= Problem to solve =
Each line of the entries below that includes "apparaten" belongs in your answer.

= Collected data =

>>>>

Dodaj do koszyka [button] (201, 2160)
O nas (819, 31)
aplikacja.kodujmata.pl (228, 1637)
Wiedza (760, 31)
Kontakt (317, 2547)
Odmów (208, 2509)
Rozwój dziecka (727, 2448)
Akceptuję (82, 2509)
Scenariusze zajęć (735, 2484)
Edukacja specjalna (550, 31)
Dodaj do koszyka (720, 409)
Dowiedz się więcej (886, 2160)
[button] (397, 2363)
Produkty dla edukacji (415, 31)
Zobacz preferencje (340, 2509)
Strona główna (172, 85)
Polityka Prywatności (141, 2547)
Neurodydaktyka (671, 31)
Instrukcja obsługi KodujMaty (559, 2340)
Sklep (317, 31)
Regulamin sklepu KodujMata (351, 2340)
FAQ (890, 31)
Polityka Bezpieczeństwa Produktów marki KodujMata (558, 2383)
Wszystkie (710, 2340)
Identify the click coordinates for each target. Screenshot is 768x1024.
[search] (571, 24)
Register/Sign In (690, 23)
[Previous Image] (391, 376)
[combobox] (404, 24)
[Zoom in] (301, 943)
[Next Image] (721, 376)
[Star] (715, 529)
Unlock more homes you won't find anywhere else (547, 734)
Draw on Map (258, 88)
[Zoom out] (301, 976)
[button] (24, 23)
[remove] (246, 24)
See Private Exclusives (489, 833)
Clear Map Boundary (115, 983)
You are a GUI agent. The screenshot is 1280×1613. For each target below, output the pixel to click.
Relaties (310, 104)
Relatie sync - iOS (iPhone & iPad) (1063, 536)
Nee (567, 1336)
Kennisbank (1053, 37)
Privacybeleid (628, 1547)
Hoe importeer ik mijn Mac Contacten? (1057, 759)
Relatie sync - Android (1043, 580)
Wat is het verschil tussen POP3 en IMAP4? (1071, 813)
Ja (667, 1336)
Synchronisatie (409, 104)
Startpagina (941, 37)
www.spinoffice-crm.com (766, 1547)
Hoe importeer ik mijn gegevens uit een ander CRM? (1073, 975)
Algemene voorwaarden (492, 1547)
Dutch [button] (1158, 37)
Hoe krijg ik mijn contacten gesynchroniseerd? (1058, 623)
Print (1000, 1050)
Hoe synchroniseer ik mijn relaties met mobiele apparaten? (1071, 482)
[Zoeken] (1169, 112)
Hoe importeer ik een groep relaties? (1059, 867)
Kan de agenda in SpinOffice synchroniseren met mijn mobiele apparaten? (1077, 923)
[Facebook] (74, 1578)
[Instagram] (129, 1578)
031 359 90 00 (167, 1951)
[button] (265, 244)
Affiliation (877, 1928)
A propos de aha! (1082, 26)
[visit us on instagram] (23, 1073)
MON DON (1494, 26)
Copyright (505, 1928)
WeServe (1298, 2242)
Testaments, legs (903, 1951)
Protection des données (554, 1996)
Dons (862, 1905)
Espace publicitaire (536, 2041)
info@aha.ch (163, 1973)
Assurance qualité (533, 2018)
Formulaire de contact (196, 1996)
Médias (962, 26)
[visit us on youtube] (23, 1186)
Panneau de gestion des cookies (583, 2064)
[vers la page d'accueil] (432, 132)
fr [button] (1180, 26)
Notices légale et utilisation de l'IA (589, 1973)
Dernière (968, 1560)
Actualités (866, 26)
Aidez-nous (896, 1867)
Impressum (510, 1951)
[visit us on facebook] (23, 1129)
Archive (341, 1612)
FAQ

<<<<

= Exercise result =
Hoe synchroniseer ik mijn relaties met mobiele apparaten? (1071, 482)
Kan de agenda in SpinOffice synchroniseren met mijn mobiele apparaten? (1077, 923)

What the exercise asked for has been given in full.